Так что легко понять отказ Мертл, леди Чаффнел, вступить в брачный союз с сэром Родериком, покуда вышеозначенная особа остается членом семьи. Ее твердая позиция в этом случае, я так считаю, делает честь ее здравому уму.
Но тут мне пришел в голову один вопрос, которым я часто задаюсь, когда Дживс сообщает мне чужие семейные тайны.
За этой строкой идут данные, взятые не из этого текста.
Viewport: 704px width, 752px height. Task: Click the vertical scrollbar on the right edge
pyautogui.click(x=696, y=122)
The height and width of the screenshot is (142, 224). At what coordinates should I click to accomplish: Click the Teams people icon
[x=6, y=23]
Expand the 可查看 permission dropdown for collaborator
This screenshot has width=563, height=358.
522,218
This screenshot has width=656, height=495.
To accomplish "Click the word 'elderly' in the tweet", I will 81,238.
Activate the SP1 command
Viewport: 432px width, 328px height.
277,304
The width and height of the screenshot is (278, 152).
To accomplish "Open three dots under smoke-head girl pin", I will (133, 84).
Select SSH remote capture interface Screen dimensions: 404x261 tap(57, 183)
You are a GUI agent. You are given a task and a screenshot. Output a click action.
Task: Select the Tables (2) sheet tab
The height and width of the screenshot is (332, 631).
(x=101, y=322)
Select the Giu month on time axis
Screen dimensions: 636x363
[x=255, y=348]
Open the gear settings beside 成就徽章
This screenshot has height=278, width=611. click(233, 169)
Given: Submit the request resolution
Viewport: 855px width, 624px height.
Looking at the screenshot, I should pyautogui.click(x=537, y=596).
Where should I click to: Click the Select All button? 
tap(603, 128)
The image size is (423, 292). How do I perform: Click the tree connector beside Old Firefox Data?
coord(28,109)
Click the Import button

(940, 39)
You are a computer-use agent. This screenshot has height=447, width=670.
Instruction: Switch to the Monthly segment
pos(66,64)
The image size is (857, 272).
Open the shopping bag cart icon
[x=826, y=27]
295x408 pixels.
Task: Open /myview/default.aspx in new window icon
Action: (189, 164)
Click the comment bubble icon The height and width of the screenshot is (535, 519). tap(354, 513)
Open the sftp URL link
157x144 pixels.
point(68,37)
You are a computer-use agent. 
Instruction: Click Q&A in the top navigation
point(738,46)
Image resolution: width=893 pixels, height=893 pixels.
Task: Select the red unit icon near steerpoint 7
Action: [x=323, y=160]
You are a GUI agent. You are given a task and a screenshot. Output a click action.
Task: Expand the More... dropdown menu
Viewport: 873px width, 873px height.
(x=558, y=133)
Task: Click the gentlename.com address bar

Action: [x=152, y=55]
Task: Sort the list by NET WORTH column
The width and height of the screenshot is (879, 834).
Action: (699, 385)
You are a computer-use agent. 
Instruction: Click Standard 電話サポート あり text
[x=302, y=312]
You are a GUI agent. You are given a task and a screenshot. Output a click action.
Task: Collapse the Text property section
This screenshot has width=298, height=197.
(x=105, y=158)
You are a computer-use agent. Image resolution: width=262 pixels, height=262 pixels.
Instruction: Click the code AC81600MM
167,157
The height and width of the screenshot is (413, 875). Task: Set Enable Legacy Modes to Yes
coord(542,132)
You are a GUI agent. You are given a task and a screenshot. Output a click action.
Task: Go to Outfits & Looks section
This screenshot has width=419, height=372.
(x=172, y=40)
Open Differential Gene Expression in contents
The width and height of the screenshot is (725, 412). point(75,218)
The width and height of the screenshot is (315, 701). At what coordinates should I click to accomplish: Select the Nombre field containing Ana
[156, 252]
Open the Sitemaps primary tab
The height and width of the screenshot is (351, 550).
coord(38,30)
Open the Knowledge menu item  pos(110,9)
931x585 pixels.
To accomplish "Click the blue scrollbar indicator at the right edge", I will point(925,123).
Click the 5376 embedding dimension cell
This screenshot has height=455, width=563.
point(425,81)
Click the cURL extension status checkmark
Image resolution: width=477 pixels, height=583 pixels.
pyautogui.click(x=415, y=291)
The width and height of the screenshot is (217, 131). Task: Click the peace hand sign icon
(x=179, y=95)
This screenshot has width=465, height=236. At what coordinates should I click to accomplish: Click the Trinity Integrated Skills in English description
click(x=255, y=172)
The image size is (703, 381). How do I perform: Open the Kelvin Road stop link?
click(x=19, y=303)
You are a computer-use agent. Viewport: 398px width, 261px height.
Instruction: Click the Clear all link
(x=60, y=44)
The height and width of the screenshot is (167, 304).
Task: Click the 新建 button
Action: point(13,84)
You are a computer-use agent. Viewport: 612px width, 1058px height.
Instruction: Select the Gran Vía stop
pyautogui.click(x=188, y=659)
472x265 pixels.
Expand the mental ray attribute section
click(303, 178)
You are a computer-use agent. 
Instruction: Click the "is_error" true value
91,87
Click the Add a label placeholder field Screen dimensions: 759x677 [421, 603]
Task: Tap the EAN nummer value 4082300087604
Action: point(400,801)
— А вы-то откуда все это знаете, Дживс? Он что, обращался к вам за советом? — спрашиваю. Я ведь знал, какая у него широкая практика консультанта по всем вопросам. «Посоветуйтесь с Дживсом» — самый распространенный лозунг в среде моих знакомых, возможно, что и сэр Родерик Глоссоп, попав в переплет, решил обратиться со своими трудностями к нему. Дживс, он как Шерлок Холмс, к нему приходят за помощью даже члены самого высшего общества. И очень может быть, что, уходя, дарят в знак признательности драгоценные табакерки, почем мне знать.
Но оказалось, что догадка моя неверна.
— Нет, сэр. Сэр Родерик не удостоил меня своим доверием.
— Как же вы узнали про его семейные дела? Это что, экстра-что-то-там-такое?
— Экстрасенсорное восприятие? Нет, сэр. Я вчера пролистал нашу клубную книгу на букву «Г».